TRY IT
Reproduce the lines from the one holding "Click the info" to the end of the entries. Include both ends and change nothing.

SUPPLIED RECORDS
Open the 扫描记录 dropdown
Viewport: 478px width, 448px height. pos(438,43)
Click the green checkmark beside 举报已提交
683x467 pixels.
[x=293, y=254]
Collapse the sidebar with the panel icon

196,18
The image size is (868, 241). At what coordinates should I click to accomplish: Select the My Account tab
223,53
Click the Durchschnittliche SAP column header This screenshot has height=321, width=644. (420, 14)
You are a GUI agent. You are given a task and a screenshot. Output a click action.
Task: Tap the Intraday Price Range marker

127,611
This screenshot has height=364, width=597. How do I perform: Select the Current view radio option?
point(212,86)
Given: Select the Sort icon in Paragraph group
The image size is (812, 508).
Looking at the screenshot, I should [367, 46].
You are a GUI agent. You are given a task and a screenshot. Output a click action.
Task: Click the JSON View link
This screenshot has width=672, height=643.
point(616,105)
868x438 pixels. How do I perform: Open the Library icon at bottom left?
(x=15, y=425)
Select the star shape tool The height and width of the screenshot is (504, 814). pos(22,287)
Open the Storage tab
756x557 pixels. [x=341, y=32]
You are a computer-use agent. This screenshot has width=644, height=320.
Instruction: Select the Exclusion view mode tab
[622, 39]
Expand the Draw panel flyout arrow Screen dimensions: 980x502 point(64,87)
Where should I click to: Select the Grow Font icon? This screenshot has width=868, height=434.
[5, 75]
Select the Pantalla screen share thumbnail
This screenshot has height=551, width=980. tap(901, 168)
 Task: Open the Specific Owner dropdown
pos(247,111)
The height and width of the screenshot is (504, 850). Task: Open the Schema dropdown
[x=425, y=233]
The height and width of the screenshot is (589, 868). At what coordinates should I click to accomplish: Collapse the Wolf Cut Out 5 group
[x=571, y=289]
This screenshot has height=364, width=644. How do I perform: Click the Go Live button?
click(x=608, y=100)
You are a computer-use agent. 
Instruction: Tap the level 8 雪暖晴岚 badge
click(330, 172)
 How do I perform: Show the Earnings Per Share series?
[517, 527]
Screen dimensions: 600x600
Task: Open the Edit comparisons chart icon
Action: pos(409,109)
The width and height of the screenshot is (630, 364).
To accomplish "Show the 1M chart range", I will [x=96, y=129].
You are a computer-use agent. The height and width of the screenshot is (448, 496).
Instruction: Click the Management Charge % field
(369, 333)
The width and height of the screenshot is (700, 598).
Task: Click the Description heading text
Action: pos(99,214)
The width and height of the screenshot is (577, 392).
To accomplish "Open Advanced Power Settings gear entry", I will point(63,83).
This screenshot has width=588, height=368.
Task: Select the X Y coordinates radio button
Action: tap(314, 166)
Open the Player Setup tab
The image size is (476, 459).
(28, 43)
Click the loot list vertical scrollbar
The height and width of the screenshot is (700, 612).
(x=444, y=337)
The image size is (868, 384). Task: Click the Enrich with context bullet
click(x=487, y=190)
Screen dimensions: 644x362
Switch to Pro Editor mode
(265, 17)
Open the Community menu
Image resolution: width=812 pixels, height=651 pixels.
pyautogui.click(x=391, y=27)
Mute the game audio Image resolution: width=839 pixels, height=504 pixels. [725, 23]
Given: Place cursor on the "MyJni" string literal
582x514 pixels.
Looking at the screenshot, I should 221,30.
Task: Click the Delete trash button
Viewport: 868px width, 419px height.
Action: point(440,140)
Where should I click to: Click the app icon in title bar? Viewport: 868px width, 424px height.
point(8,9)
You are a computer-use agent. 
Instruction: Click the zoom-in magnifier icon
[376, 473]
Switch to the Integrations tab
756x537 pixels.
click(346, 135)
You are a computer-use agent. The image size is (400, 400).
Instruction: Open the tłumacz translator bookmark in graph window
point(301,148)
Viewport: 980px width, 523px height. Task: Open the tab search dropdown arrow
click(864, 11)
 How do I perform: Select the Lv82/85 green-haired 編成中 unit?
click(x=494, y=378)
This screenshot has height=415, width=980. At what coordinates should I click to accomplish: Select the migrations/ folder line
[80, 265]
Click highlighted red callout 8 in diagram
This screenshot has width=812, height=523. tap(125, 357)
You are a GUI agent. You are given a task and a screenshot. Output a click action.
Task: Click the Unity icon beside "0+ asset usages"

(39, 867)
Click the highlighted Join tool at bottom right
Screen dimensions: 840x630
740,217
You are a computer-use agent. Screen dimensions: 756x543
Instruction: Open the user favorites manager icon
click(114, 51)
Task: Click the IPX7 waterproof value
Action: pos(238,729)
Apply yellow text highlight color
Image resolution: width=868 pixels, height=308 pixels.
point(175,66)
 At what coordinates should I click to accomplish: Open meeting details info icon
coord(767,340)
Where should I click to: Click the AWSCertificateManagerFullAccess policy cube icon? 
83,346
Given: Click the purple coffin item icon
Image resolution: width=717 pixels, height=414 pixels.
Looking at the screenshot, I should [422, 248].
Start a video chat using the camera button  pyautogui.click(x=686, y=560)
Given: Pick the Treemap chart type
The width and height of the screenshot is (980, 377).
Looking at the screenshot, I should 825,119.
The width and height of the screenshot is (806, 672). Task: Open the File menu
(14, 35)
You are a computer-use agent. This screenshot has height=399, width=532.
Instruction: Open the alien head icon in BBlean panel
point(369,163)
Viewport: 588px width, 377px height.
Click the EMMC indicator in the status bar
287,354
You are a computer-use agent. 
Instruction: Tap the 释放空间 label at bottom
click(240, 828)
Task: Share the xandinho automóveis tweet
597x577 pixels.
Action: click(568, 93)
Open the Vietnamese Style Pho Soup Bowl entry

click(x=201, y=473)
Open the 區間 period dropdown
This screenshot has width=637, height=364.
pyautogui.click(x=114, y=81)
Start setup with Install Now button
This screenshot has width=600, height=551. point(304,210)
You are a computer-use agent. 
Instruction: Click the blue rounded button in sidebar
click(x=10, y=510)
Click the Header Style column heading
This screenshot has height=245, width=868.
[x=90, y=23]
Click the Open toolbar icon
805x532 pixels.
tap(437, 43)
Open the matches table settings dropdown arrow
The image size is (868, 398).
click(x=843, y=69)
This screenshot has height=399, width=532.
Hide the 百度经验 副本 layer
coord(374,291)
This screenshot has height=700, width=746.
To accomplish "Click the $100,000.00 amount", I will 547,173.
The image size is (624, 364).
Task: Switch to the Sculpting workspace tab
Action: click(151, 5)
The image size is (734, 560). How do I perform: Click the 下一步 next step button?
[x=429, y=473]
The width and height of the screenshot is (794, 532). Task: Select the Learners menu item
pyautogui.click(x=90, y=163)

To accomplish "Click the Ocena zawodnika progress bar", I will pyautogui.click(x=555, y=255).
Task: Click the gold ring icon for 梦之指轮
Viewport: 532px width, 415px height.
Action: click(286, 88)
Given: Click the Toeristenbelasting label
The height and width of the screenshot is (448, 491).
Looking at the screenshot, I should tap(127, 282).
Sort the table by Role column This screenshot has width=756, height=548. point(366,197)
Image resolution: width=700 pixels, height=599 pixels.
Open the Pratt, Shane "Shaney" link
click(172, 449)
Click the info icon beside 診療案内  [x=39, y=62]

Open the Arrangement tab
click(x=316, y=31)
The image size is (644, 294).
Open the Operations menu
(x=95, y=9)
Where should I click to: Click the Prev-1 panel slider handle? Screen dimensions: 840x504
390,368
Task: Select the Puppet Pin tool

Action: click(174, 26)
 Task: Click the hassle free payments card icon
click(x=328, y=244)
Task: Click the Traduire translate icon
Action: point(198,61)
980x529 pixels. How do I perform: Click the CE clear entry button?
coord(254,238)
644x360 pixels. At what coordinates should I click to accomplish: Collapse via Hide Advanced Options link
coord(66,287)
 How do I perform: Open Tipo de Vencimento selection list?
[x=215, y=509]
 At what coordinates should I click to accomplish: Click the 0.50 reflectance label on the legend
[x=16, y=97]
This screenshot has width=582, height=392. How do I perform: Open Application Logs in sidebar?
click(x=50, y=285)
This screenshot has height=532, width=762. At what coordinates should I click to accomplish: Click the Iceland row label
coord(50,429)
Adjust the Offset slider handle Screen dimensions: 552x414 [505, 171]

THE ANSWER
Click the info icon beside 診療案内  [x=39, y=62]

Open the Arrangement tab
click(x=316, y=31)
The image size is (644, 294).
Open the Operations menu
(x=95, y=9)
Where should I click to: Click the Prev-1 panel slider handle? Screen dimensions: 840x504
390,368
Task: Select the Puppet Pin tool

Action: click(174, 26)
 Task: Click the hassle free payments card icon
click(x=328, y=244)
Task: Click the Traduire translate icon
Action: point(198,61)
980x529 pixels. How do I perform: Click the CE clear entry button?
coord(254,238)
644x360 pixels. At what coordinates should I click to accomplish: Collapse via Hide Advanced Options link
coord(66,287)
 How do I perform: Open Tipo de Vencimento selection list?
[x=215, y=509]
 At what coordinates should I click to accomplish: Click the 0.50 reflectance label on the legend
[x=16, y=97]
This screenshot has width=582, height=392. How do I perform: Open Application Logs in sidebar?
click(x=50, y=285)
This screenshot has height=532, width=762. At what coordinates should I click to accomplish: Click the Iceland row label
coord(50,429)
Adjust the Offset slider handle Screen dimensions: 552x414 [505, 171]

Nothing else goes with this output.